---- Exercise inputs

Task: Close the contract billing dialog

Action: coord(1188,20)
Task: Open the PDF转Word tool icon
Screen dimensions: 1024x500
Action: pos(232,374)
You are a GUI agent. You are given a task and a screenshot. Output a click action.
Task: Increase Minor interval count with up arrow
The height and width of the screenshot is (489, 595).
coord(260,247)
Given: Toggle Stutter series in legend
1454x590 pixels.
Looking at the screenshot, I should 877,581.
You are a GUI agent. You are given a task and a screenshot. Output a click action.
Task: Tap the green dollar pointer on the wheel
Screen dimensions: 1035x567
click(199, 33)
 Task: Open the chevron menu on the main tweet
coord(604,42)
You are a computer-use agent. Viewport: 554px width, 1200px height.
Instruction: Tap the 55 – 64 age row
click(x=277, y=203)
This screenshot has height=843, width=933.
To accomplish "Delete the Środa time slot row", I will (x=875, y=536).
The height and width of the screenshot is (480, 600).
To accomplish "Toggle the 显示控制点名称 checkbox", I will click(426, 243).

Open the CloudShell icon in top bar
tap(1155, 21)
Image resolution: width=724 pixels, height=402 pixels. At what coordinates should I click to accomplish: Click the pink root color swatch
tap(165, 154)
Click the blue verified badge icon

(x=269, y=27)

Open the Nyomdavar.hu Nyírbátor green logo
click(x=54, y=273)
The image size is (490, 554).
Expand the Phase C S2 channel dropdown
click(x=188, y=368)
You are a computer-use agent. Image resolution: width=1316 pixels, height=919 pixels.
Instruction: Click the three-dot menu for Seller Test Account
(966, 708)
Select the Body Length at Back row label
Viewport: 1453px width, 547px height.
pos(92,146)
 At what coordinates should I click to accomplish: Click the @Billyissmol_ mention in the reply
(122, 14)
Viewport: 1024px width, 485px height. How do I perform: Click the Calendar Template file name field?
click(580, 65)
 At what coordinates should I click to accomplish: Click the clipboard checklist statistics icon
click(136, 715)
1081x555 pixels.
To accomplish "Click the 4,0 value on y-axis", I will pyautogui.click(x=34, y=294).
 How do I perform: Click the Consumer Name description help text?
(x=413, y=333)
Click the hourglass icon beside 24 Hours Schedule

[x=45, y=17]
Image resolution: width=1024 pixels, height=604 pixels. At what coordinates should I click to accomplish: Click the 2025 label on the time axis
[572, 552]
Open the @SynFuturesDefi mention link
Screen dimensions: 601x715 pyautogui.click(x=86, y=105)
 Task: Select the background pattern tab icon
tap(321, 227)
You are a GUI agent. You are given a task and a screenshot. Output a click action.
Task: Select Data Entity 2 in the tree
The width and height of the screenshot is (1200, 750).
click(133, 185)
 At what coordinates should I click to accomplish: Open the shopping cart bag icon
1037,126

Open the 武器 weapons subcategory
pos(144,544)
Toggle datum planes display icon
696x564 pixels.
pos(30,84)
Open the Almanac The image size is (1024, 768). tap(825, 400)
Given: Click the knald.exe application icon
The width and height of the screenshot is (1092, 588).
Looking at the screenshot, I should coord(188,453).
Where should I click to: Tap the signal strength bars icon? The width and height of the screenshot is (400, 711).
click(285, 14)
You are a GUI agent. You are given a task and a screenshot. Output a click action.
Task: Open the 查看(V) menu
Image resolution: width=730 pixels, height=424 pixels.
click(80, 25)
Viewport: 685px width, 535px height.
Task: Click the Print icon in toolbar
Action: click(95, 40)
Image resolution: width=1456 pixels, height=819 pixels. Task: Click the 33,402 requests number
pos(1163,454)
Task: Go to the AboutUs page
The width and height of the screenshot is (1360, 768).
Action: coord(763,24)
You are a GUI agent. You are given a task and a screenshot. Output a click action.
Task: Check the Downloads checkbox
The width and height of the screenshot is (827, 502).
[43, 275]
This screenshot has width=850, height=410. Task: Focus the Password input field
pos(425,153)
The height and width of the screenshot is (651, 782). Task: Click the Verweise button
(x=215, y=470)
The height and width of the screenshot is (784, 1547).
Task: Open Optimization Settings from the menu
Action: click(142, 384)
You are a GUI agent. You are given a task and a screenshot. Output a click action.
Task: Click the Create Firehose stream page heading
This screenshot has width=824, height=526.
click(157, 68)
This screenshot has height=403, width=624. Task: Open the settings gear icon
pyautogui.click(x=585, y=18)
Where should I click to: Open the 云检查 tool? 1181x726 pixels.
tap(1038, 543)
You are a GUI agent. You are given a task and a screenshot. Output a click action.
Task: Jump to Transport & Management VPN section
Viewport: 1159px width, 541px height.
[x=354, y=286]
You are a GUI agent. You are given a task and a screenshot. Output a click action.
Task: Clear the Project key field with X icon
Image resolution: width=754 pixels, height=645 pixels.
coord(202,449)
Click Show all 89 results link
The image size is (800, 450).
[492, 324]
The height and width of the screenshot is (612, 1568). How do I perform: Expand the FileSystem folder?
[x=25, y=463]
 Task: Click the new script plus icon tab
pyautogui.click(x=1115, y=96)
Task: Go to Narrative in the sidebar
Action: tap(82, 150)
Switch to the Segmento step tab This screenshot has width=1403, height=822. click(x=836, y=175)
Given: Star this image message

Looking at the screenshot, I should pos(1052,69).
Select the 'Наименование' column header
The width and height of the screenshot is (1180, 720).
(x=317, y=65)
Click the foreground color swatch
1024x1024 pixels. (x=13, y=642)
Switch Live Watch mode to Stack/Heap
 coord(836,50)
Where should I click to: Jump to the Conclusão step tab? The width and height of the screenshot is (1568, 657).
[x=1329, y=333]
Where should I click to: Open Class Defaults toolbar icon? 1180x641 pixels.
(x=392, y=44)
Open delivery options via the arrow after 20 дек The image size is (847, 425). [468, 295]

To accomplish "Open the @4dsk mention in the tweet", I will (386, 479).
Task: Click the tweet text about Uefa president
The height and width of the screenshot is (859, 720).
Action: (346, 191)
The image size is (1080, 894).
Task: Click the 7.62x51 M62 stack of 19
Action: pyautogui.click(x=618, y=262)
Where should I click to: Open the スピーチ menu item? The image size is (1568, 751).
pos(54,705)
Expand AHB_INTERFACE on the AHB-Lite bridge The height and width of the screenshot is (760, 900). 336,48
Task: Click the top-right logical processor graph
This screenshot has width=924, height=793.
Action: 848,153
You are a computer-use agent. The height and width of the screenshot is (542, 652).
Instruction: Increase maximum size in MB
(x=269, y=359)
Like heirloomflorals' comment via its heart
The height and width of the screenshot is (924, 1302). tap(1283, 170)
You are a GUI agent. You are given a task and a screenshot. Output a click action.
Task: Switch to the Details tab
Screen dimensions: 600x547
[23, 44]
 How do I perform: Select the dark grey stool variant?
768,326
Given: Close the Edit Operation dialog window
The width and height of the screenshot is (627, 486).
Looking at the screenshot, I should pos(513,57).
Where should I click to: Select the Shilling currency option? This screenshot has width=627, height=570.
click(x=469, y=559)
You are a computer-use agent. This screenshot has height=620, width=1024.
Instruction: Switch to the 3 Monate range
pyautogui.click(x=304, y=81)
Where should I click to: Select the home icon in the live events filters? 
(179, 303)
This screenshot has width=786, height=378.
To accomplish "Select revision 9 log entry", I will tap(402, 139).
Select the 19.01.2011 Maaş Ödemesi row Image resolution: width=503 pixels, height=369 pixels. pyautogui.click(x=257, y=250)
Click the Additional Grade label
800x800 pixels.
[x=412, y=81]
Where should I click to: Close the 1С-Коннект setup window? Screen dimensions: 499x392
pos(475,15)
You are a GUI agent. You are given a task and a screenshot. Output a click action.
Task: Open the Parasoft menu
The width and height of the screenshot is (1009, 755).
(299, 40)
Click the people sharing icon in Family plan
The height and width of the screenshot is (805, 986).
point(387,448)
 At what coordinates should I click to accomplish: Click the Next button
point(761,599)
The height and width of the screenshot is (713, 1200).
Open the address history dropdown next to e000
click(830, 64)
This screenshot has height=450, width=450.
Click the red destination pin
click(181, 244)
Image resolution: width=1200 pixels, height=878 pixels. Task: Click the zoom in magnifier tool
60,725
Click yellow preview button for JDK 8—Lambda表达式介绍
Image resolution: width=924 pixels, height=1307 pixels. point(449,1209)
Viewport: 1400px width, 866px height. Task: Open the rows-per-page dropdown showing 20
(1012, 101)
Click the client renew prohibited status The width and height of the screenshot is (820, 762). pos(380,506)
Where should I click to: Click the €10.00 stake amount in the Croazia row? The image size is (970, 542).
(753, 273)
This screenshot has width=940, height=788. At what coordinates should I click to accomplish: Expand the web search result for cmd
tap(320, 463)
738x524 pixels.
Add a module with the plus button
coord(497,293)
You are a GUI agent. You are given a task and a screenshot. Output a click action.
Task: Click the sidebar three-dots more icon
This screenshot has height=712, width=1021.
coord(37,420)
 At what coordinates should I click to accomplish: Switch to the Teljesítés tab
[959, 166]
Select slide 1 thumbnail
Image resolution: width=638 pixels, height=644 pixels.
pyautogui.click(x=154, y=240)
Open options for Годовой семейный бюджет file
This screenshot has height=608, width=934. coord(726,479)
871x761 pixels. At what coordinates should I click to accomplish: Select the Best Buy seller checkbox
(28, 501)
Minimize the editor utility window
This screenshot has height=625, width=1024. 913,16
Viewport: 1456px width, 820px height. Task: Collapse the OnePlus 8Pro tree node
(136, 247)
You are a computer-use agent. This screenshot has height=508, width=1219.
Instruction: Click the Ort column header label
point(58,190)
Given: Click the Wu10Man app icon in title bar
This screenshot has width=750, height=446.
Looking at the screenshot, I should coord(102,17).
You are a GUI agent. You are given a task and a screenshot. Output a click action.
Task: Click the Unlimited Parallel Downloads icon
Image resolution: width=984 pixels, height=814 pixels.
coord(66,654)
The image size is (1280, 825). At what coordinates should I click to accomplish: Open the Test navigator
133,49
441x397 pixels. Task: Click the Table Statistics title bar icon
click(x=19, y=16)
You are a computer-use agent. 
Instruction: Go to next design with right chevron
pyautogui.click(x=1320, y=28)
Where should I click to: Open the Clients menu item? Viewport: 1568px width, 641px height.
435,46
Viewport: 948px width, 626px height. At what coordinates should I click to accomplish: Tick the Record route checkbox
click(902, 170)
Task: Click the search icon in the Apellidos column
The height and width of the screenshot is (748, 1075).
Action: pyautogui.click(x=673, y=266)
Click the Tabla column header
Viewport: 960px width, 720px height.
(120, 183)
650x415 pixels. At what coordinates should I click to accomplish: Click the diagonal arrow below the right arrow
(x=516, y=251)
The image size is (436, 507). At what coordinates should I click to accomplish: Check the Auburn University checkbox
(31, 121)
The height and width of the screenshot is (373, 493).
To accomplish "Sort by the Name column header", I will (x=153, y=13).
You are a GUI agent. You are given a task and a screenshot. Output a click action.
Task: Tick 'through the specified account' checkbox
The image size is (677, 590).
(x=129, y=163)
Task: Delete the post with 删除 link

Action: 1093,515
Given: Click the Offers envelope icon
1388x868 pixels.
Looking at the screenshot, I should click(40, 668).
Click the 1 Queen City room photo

--------

### Task prompt
Find each line holding the string "Downloads" in the listing above, then copy it.

### Answer space
Task: Check the Downloads checkbox
Task: Click the Unlimited Parallel Downloads icon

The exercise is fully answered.